Putin ha rivolto le sue parole più dure agli Stati Uniti, forse tentando di suggerire che il vero guerrafondaio sia quel Biden che, mentre Macron invita a non umiliare la Russia, firma un altro decreto per inviare armi a Kiev. Li ha accusati di voler imporre al mondo intero e in primo luogo ai loro alleati europei, che ha descritto come passivi esecutori della loro volontà imperiale - la loro «degradazione morale». La Russia, ha affermato orgogliosamente, ha un'altra tempra e non si fa imporre nulla del genere. È questo il cuore della propaganda putiniana, la cosiddetta difesa dei valori tradizionali che lo rende tanto popolare presso la destra nazionalista europea e che ha sostituito la bandiera rossa della defunta Unione Sovietica.

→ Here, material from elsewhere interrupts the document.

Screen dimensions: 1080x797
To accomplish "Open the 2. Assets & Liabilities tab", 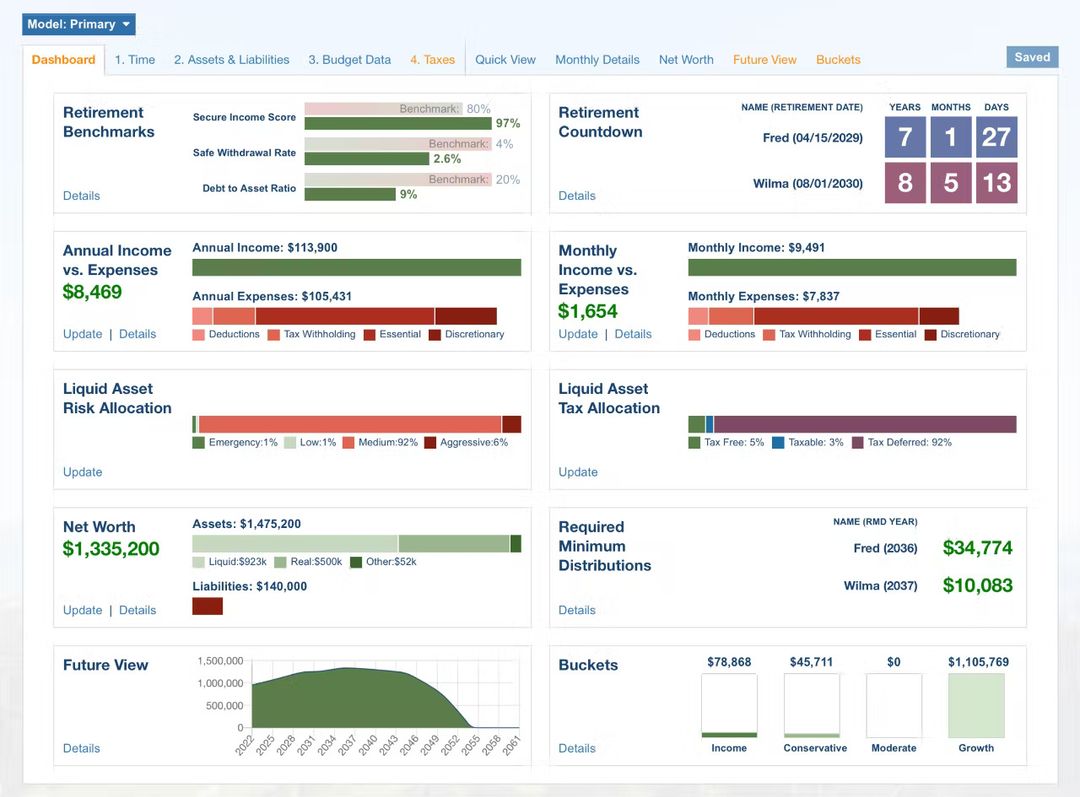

In tutto ciò, l'Ucraina non è stata mai nemmeno nominata. Forse per imbarazzo, certamente per rimarcare che essa non deve neppure esistere: Putin fa così, nemmeno Alexey Navalny viene mai nominato, quando è costretto dalle circostanze il Numero Uno si riferisce a lui come a «quella persona», per l'Ucraina si è inventato il «nazismo». Nell'ultima parte del suo discorso, Putin ha richiamato i russi all'esempio degli eroi di 77 anni fa, a sentirsi fieri del loro trionfo.

Ma oggi non c'è in vista nessun trionfo. C'è solo una guerra che non si potrà vincere e che però deve continuare tra inutili brutalità, una velleità d'impero incapace di sconfiggere l'orgogliosa Ucraina. Un impero in declino, come le fortune di Putin.